The film adaptation of Grease, chose, instead, to just eliminate half the songs from the show, stripping all of the supporting characters' backstories and context. The only supporting character song they kept was _Greased Lightning_, which was given to star John Travolta when he insisted on having that song. One of the best songs in the show, *Alone At the Drive-in Movie*, was cut due to Travolta's inability to sing it well enough, and the song was replaced with the insipid horror "_*Sandy*_". A few other songs were added, including the Top Ten Hit Hopelessly Devoted to You, which sounded anachronistic in the context of the film, and looked like an MTV video had been spliced in. Then there was the song written by the Bee Gees, the disco-infused *Grease Is the Word*, sung by Frankie Valle, another oddball anachronism. Then there's the miscasting of former teen heartthrob Frankie Avalon as Teen Angel, who was only able to sing *Beauty School Dropout* after it was lowered from a 1st tenor range down to a baritone range, which robbed the song of a great deal of its charm. To cover up the lukewarm vocal delivery a production number was staged around him.

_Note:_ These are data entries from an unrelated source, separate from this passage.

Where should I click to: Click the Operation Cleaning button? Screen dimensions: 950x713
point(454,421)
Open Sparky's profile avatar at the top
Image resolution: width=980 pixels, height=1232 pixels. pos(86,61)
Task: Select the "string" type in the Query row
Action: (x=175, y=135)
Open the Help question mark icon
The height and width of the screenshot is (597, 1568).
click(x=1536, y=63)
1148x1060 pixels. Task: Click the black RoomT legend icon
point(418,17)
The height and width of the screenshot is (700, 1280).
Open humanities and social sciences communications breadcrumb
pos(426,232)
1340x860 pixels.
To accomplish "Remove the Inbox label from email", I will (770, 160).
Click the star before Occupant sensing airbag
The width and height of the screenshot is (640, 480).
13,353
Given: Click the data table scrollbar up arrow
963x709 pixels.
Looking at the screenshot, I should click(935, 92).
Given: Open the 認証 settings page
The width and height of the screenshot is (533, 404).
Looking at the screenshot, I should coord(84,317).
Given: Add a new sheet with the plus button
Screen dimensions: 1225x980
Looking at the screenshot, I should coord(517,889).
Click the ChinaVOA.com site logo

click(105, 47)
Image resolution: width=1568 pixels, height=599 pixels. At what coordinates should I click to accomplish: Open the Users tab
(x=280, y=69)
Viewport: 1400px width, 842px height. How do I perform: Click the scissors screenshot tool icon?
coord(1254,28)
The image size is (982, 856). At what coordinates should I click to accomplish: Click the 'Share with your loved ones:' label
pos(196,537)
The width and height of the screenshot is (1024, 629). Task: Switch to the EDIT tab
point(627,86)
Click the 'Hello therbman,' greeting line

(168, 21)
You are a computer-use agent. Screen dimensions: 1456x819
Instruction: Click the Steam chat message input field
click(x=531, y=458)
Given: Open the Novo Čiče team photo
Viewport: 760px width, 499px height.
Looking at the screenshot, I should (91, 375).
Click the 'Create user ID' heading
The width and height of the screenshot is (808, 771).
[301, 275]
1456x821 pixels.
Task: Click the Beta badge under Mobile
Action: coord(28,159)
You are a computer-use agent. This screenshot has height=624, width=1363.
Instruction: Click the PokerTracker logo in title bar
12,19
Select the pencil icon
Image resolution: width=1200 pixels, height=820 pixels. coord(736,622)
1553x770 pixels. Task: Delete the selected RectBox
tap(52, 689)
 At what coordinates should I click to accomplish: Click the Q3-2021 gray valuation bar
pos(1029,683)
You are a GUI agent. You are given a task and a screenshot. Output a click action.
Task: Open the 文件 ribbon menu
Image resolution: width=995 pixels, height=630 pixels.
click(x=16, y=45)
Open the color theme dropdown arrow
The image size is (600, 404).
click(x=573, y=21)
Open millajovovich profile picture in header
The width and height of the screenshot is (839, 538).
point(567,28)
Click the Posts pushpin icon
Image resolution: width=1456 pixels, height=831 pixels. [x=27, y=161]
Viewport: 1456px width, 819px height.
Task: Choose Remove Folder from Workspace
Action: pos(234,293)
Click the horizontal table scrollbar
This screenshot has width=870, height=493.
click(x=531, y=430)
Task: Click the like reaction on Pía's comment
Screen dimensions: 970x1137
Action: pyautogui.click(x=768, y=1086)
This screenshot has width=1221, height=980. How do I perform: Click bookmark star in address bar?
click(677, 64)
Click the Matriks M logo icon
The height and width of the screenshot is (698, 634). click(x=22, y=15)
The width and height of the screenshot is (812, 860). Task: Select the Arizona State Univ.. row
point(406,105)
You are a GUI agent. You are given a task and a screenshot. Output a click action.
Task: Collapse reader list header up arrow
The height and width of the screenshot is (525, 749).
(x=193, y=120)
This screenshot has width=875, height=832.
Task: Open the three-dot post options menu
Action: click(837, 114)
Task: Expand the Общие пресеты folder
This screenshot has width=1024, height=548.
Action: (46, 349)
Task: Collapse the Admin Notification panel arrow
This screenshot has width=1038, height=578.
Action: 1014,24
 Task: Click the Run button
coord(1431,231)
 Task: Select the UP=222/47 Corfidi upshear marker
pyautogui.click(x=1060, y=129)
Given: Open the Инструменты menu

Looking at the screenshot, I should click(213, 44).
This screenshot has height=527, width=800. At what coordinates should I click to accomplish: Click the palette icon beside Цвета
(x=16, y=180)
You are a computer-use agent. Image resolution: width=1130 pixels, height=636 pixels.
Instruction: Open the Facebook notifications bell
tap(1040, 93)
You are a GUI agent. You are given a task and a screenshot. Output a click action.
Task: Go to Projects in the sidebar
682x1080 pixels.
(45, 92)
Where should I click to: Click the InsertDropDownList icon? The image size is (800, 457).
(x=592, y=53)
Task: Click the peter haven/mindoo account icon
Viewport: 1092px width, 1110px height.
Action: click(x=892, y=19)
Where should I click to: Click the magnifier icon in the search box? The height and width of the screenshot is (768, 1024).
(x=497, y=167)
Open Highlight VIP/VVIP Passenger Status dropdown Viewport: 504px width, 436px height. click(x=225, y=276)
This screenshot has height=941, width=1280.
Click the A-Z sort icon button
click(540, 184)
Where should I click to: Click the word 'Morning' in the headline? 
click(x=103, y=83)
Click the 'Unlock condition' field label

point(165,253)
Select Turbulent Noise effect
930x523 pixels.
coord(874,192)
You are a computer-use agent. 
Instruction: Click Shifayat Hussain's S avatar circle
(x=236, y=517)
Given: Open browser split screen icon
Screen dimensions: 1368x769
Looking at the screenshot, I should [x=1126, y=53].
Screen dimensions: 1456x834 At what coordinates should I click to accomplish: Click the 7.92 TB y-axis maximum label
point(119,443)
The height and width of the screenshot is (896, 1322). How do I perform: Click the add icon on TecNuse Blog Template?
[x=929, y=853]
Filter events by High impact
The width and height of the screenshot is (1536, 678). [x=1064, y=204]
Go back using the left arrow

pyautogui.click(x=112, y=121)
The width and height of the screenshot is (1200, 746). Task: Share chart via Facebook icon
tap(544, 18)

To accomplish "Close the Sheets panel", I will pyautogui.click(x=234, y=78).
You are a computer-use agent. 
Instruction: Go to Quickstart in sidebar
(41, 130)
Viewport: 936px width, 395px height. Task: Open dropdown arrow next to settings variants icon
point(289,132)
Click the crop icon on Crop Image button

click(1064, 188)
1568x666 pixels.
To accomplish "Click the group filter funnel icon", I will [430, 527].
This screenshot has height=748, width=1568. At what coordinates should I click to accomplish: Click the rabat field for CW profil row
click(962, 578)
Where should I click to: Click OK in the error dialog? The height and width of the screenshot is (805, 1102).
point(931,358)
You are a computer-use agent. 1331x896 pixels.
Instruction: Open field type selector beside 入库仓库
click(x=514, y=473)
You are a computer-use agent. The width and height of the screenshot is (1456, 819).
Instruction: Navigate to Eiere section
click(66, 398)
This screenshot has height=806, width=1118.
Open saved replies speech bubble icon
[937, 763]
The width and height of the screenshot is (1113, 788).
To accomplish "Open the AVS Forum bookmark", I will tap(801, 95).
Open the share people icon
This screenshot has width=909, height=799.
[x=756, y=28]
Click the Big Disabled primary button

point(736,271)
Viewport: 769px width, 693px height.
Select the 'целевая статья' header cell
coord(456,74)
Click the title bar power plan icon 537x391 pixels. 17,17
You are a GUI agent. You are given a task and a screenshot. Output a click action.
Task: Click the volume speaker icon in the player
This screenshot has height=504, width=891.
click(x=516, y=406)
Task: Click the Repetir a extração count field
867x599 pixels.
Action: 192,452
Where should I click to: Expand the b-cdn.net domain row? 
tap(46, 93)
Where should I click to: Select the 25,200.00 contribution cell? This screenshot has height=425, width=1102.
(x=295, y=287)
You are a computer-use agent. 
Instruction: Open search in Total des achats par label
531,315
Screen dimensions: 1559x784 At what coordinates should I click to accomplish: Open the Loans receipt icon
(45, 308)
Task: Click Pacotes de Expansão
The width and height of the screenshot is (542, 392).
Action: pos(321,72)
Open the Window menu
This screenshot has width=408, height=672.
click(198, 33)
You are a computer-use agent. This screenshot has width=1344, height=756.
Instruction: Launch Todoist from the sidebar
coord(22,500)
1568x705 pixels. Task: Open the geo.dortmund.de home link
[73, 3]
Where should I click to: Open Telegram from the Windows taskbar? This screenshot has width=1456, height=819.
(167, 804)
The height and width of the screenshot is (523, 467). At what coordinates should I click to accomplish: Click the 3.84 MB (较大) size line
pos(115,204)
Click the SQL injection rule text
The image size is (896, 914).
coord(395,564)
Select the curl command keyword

The finale song, "_*I'm All Choked Up*_" was sacked, replaced by "*You're The One That I Want*". And then Danny and Sandy drive the car Greased Lightning into the sky, a rather headscratching eyerolling moment.

Oh, and Olivia Newton-John couldn't manage an American accent, so Sandy's backstory (and last name) had to be changed.

The film version received only one Oscar nomination.


----------



## jegreenwood

Can anyone comment on Peter O'Toole in _Man of La Mancha_ or Elizabeth Taylor in _A Little Night Music_? I have to admit I passed on both of them.


----------



## pianozach

jegreenwood said:


> Can anyone comment on Peter O'Toole in _Man of La Mancha_ or Elizabeth Taylor in _A Little Night Music_? I have to admit I passed on both of them.


Again . . . great actors not known for being great singers (or singers at all), cast in major singing roles.

Why would you do this when there are performers that excel at both acting AND singing?


----------



## jegreenwood

Another one I passed on.


----------



## Sloe

jegreenwood said:


> Another one I passed on.


I like that Paint Your Wagon is real:


----------



## elgar's ghost

It was bad enough having _Wand'rin' Star_ as a no.1 hit single over here. I was only 6 at the time but I absolutely loathed the song then and I still do now. I have always managed to avoid hearing Eastwood's b-side.


----------



## jegreenwood

elgars ghost said:


> It was bad enough having _Wand'rin' Star_ as a no.1 hit single over here. I was only 6 at the time but I absolutely loathed the song then and I still do now. I have always managed to avoid hearing Eastwood's b-side.


I had no idea it was a hit.


----------



## Sloe

Christabel said:


> Rita Hayworth way too old for this role and trying to compete with Kim Novak!!!


She was not even 40 at that time so I do not think she was too old unless she played a teenager but she appearantly played a widow.


----------



## MAS

jegreenwood said:


> Another one I passed on.


This was a disaster all-round. Didn't they see the rushes? I can say the same for *Mame*. One look at the first song and they should've cancelled the film.


----------



## pianozach

jegreenwood said:


> Another one I passed on.


LOL. *The Simpsons* did a great send-up of it.


----------



## Luchesi

pianozach said:


> Again . . . great actors not known for being great singers (or singers at all), cast in major singing roles.
> 
> Why would you do this when there are performers that excel at both acting AND singing?


Probably because they're thinking more about making money on the production than they are about good singing or attractive singing. They assume they know what sells tickets, they can dismiss the critics.

It's really interesting what you said about Grease the movie. I liked everything that you thought was wrong with it, as I approach it for its musical merit.


----------